Leave the pictures out and print, word for word, the lines below from the one with "Task: Open the" through the final line.

Supplied records below:

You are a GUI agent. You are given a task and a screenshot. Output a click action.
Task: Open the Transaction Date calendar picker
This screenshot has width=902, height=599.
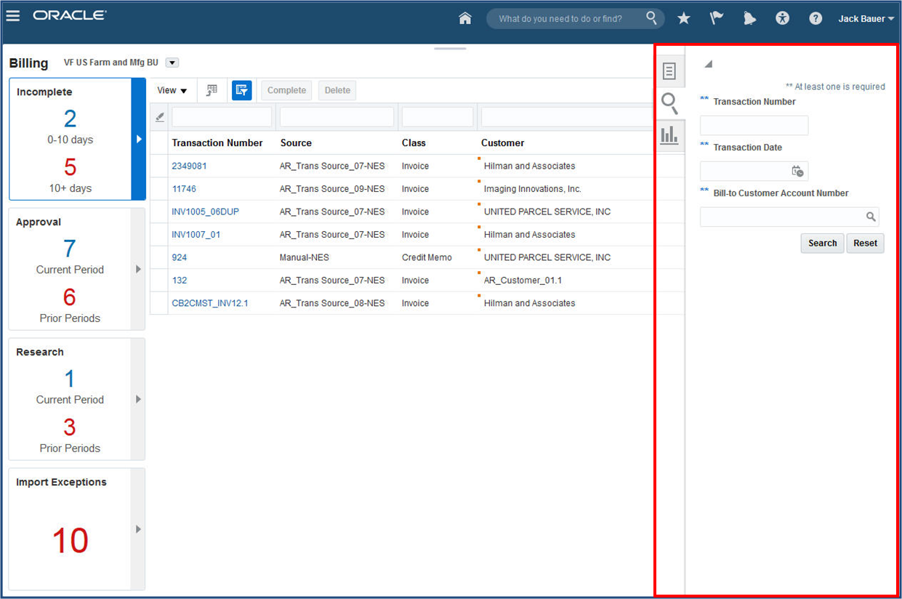pos(797,172)
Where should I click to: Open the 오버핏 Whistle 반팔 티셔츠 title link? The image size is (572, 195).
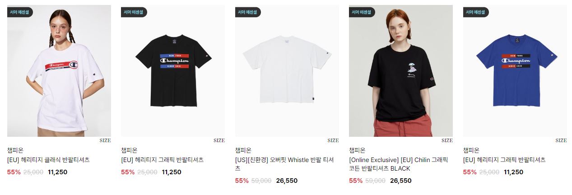(x=285, y=164)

End of Supplied records.

• Completed exercise
Task: Open the Transaction Date calendar picker
This screenshot has width=902, height=599.
pos(797,172)
Where should I click to: Open the 오버핏 Whistle 반팔 티셔츠 title link? The image size is (572, 195).
(x=285, y=164)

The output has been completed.